LOVE'S BAKERY! I am satisfied I have found the place now that I have been looking for all this time. I cannot describe to you the sensation of mingled astonishment, gladness, hope, doubt, anxiety, and balmy, blissful emotion that suffused my being and quivered in a succession of streaky thrills down my backbone, as I stood on the corner of Third and Minna streets, last Tuesday, and stared, spell-bound, at those extraordinary words, painted in large, plain letters on a neighboring window-curtain - "LOVE'S BAKERY." "God bless my soul!" said I, "will wonders never cease? - are there to be no limits to man's spirit of invention?-is he to invade the very realms of the immortal, and presume to guide and control the great passions, the impalpable essences, that have hitherto dwelt in the secret chambers of the soul, sacred from all save divine intrusion?"
I read and re-read that remarkable sign with constantly-increasing wonder and interest. There was nothing extraordinary in the appearance of the establishment, and even if it had possessed anything of a supernatural air, it must necessarily have been neutralized by the worldly and substantial look of a pyramid of excellent bread that stood in the window - a sign very inconsistent, it seemed to me, with the character of a place devoted to the high and holy employment of instilling the passion of love into the human heart, although it was certainly in keeping with the atrocious taste which was capable of conferring upon a vice-royalty of heaven itself such an execrable name as "Love's Bakery." Why not Love's Bower, or the Temple of Love, or the Palace of Cupid? - anything - anything in the world would have been less repulsive than such hideous vulgarity of nomenclature as "Love's Bakery."

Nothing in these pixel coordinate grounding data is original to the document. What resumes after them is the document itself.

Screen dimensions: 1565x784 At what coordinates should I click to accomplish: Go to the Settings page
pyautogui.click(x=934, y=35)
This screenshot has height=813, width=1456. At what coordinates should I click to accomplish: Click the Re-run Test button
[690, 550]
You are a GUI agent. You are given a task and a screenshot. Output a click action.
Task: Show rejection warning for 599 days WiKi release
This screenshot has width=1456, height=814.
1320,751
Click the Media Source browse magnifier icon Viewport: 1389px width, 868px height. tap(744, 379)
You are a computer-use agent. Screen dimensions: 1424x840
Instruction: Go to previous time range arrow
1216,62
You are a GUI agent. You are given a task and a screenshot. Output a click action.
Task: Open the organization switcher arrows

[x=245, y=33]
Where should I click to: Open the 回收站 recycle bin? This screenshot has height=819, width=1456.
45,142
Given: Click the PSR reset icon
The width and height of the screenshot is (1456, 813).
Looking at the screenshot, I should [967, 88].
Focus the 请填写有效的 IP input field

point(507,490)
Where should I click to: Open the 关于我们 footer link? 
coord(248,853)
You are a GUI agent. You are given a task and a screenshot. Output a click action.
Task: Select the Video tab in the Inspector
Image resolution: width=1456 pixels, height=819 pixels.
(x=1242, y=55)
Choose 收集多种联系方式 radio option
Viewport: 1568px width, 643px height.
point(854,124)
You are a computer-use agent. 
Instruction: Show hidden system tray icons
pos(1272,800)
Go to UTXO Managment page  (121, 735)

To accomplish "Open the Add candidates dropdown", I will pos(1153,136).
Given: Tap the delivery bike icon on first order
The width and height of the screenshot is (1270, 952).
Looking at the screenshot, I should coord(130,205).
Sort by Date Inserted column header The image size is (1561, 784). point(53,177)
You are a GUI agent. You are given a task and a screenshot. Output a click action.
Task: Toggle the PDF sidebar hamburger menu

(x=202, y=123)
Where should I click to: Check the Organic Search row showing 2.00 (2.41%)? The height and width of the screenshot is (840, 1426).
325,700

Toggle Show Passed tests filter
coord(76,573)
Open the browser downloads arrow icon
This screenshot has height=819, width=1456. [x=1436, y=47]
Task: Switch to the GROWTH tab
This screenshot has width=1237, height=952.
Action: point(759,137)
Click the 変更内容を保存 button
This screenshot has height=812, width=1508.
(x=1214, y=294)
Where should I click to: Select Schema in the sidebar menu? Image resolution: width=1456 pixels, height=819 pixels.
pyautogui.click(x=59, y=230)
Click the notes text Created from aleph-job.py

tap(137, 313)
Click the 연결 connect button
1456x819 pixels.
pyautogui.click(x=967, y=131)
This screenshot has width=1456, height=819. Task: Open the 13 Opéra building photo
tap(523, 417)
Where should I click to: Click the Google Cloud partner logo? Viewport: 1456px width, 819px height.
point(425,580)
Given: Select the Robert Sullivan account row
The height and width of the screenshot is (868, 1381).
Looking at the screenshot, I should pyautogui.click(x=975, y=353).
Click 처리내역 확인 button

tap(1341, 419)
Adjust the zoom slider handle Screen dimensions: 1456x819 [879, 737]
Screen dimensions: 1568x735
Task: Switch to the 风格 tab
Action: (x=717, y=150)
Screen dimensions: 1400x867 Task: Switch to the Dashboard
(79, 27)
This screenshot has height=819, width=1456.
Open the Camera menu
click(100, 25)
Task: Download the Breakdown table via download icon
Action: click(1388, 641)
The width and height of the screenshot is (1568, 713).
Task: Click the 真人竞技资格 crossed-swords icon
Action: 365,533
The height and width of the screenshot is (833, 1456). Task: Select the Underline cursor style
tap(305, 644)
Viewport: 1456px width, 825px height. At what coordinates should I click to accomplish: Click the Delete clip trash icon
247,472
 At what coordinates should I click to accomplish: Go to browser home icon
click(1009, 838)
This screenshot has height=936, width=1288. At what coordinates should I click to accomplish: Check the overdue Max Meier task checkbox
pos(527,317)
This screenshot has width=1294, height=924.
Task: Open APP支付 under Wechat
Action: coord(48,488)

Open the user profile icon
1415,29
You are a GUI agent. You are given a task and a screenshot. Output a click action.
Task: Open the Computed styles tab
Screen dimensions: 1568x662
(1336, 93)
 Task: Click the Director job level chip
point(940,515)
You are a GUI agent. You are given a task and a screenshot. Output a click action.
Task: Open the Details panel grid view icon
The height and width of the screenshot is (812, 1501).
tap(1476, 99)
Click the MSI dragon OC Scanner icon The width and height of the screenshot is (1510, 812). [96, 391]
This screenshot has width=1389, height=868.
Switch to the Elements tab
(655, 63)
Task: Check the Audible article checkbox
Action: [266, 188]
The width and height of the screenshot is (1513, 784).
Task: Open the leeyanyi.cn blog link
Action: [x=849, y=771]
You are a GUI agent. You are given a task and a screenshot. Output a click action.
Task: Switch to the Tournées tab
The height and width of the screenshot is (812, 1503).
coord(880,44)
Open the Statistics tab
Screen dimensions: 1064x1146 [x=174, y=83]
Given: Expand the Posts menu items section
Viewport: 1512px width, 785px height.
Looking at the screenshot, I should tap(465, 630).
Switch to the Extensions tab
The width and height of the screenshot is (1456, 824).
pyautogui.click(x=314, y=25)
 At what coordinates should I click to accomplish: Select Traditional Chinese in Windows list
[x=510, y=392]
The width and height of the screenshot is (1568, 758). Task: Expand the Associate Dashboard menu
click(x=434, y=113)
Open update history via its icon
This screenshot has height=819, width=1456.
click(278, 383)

The place seemed very complete, and well supplied with every facility for carrying on the business of creating love successfully. In a window of the second story was a large tin cage with a parrot in it, and near it was a sign bearing the inscription, "Preparatory School for Young Ladies" - that is, of course, a school where they are taught certain things necessary to prepare them for the bakery down below. Not far off is also a "Preparatory School for Young Gentlemen," which is doubtless connected with Love's Bakery too. I saw none of the pupils of either of the schools, but my imagination dwelt upon them with a deep and friendly interest. How irksome, I thought, must this course of instruction be to these tender hearts, so impatient to be baked into a state of perfect love!
Greatly moved by the singular circumstances which surrounded me, I fell into a profound and pleasing reverie. Here, I thought, they take a couple of hopeful hearts in the rough, and work them up, with spices and shortening and sweetening enough to last for a lifetime, and turn them out well kneaded together, baked to a turn, and ready for matrimony, and without having been obliged to undergo a long and harrowing courtship, with the desperate chances attendant thereon, of persevering rivals, unwilling parents, inevitable love-quarrels, and all that sort of thing.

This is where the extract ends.